begin Text excerpt

I would like for particular object u_ (which I import from elsewhere or solve by another program) to know residual norm of the F. So basically norm of the vector of F applied on each test function, which is called residual norm. Is there some way to do that?

I found that NonlinearVariationalProblem has member residual_form(). But I do not know how extract the information about its particullar value for the set of test functions.

asked May 17, 2014 by kulvv1am FEniCS Novice (270 points)
edited May 17, 2014 by kulvv1am

1 Answer

+1 vote
 
Best answer

Have you tried to assemble F? I was successful doing that once, but I am afraid I deleted the code and do not recall exactly how I did it. I do know you have to be careful applying the boundary conditions.

answered May 18, 2014 by mike125 FEniCS Novice (670 points)
selected May 26, 2014 by kulvv1am

Thank you. For me worked this pseudo code which I am posting here for inspiration. I figured out finally how to get rid of Dirichlet boundary conditions data.

bcs = bc.fullBC(V)
problem = NonlinearVariationalProblem(F, u_, bcs, J)
x = problem.residual_form()
indicators = assemble(x)
if type(bcs) is list:
    for i in range(0, len(bcs)):
        bcs[i].apply(indicators, u_.vector())#hack for Dirichlet boundary conditions
    else:
        bcs.apply(indicators, u_.vector())
error = numpy.linalg.norm(indicators.array())
plot(Function(V, indicators))
...

end Text excerpt
begin Data provided

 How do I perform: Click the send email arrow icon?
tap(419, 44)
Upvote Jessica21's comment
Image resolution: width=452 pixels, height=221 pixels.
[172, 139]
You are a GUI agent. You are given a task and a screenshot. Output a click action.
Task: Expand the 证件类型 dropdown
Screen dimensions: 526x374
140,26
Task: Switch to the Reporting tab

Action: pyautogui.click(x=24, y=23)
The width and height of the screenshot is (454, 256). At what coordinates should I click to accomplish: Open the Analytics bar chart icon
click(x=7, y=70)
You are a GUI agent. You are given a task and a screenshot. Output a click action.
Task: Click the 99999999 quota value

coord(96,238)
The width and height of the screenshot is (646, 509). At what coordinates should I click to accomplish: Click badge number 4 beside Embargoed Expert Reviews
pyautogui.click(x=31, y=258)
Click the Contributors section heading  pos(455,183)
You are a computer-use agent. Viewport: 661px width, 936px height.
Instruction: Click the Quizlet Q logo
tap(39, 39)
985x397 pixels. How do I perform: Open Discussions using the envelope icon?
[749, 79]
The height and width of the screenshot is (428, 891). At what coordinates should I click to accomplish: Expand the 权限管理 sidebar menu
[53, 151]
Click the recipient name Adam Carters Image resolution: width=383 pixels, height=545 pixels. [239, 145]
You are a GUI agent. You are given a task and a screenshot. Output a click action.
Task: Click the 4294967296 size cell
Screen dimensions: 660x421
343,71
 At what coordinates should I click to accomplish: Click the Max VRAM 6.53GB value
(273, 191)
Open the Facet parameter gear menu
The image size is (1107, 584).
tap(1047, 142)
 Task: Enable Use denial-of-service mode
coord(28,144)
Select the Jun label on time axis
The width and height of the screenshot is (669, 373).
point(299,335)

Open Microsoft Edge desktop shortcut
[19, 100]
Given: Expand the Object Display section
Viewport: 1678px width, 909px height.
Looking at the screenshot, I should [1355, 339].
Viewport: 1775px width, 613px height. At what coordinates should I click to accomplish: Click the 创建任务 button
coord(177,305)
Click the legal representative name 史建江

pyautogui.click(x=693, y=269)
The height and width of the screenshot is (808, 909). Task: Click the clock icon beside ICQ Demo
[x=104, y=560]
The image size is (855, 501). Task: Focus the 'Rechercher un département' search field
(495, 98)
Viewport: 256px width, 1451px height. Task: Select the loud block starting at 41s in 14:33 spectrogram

end Data provided

— Stated exercise 1 —
In the code in the forum thread, list every variable name that is given a value with an = sign.
— Stated exercise 2 —
Duplicate everything in the forum thread from "selected May 26, 2014" down to "indicators = assemble(x)".
The records have nothing to do with what is asked here.

— Result 1 —
bcs, problem, x, indicators, error

— Result 2 —
selected May 26, 2014 by kulvv1am

Thank you. For me worked this pseudo code which I am posting here for inspiration. I figured out finally how to get rid of Dirichlet boundary conditions data.

bcs = bc.fullBC(V)
problem = NonlinearVariationalProblem(F, u_, bcs, J)
x = problem.residual_form()
indicators = assemble(x)